Design of Customized Garments Towards Sustainable Fashion Using 3D Digital Simulation and Machine Learning-Supported Human–Product Interactions

Abstract

This paper put forward a new interactive design approach for customized garments towards sustainable fashion using machine learning techniques, including radial basis function artificial neural network (RBF ANN), genetic algorithms (GA), probabilistic neural network (PNN), and support vector regression (SVR). First, RBF ANNs were employed to estimate the detailed human body dimensions to fulfill consumers’ ergonomics requirements. Next, the GA-based models were developed to generate the formalized design solutions following the consumer profiles (demands). Afterwards, the evaluation model was established to quantitatively characterize the relations between consumer profiles and garment profiles from the generated design solutions. The design solutions would be digitally demonstrated and recommended to the consumer following the evaluation results in descending order. Meanwhile, the PNN-based models were created to predict garment fitness based on virtual try-on. Moreover, the SVR-based self-adjustment mechanism was built to estimate and control garment design parameters according to the consumer’s feedback. Based on these mathematical models, the approach enhances the interactions among digital garment demonstration, the designer’s professional knowledge and the user’s perception to find out the most relevant design solution.
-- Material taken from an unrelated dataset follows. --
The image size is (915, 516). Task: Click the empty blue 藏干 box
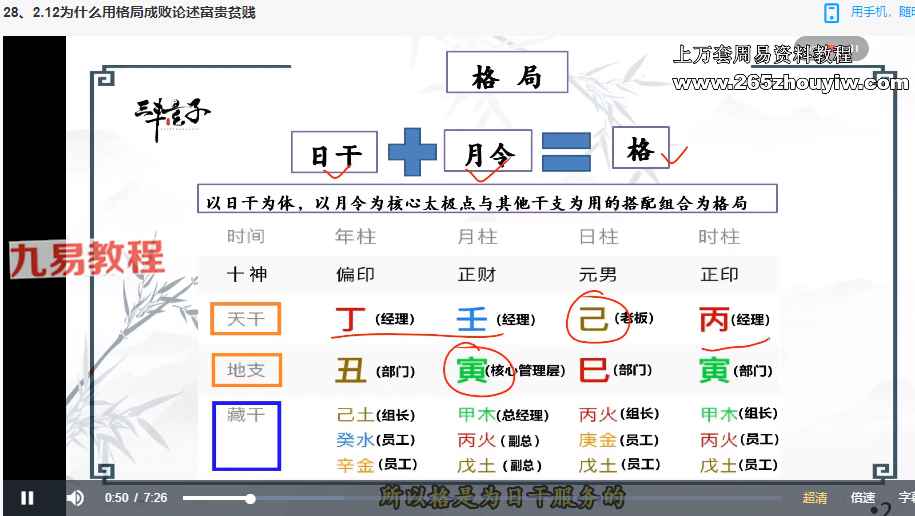tap(246, 436)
The effectiveness of the new approach was verified by a real application case of leisure pants customization. The results show that the proposed method can powerfully support the designers’ quality personalized design solutions for consumers more accurately, fast, intelligently, and sustainably, compared with the existing approaches. More importantly, it also establishes an effective and reliable communication channel and mechanism among consumers, fashion designers, pattern designer, and garment producer.